In the context of stormwater retention, our analysis reveals that dense urban construction, when integrated with green infrastructure, exhibits a slightly higher retention capacity compared to sparse building constructions. The Dense-Green strategy shows more than 20% increase in stormwater retention for new constructions, compared to an slightly less than 20% increase observed under the Sparse-Green strategy.
Balancing Trade-offs and Optimizing Sustainability
Our findings reveal trade-offs between dense and sparse urban development in terms of environmental impact and the provision of ecosystem services, underscoring their importance in determining sustainable urban development strategies. While dense urban development is preferred from a building material perspective, green infrastructure development in densely populated areas could pose challenges due to high demand for services associated with gray infrastructure.
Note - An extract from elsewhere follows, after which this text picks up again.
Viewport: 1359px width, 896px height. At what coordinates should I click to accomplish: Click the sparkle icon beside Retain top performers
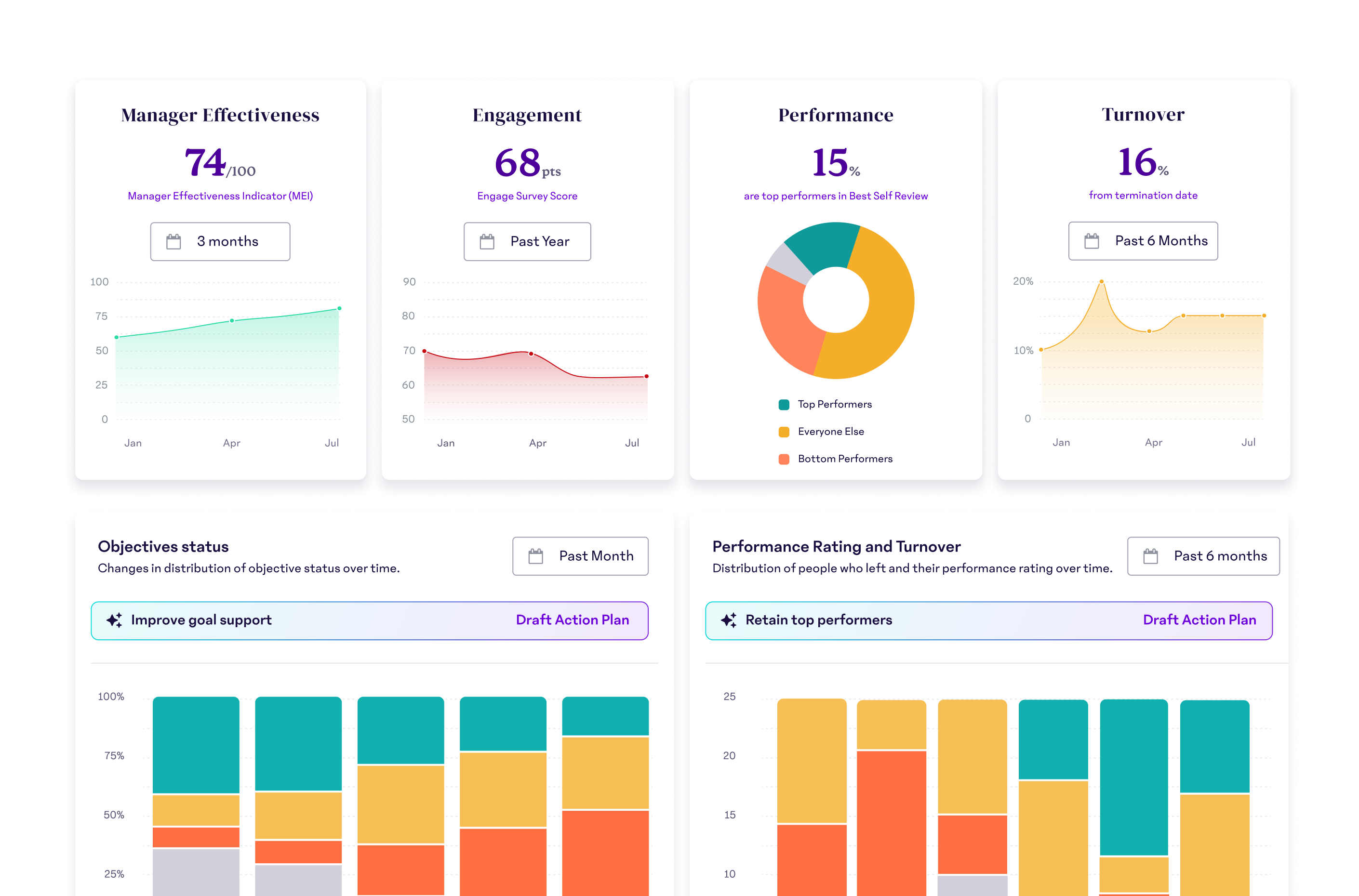[x=729, y=619]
Sparse building construction, on the other hand, primarily results in a trade-off between agricultural land and built-up areas. In the Netherlands, where natural areas are scarce, sparse urban development could positively impact ecosystem service provisioning and biodiversity when coupled with the development of green infrastructure. However, to sustain food production, sparse urban development could inadvertently lead to the transformation of other areas rich in biodiversity into agricultural land.
Integrating green infrastructure with new building construction is not enough to achieve substantial cooling, suggesting that additional greening measures are required, either through the integration of green infrastructure in buildings or through reducing building densities. Across the assessed building strategies, the biobased strategy showed the lowest greenhouse gas emissions but significantly impacted embodied land use due to the requirements for wood cultivation.
Overall, the circular building strategy results in the least trade-offs, as it facilitates material recycling and component reuse, making it an attractive option for the long-term sustainability of the built environment. The feasibility of implementing our method in other areas, especially in rapidly urbanizing regions like the Global South, is contingent upon data availability, but open-source land-cover data and LULC change models can provide a potential foundation for analyzing sustainable urbanization strategies across diverse global contexts.
Conclusion: Towards Integrated and Sustainable Urban Development
Our study offers an in-depth analysis of the environmental impacts of urban development, emphasizing the integration of green and gray infrastructure and how they affect building construction related impacts and ecosystem services. Despite the projected growth of the Dutch building stock, our study illustrates the possibility of simultaneously expanding green infrastructure by up to 5% and maintaining or improving the supply of ecosystem services compared to 2018 levels.
The analysis reveals trade-offs between dense and sparse urban development in terms of environmental impact and the provision of ecosystem services, underscoring their importance in determining sustainable urban development strategies. Lessons from this research can be adapted to other urban environments to enhance their understanding and implementation of sustainable urban development approaches, aligning with broader international commitments to address climate change and foster sustainable cities.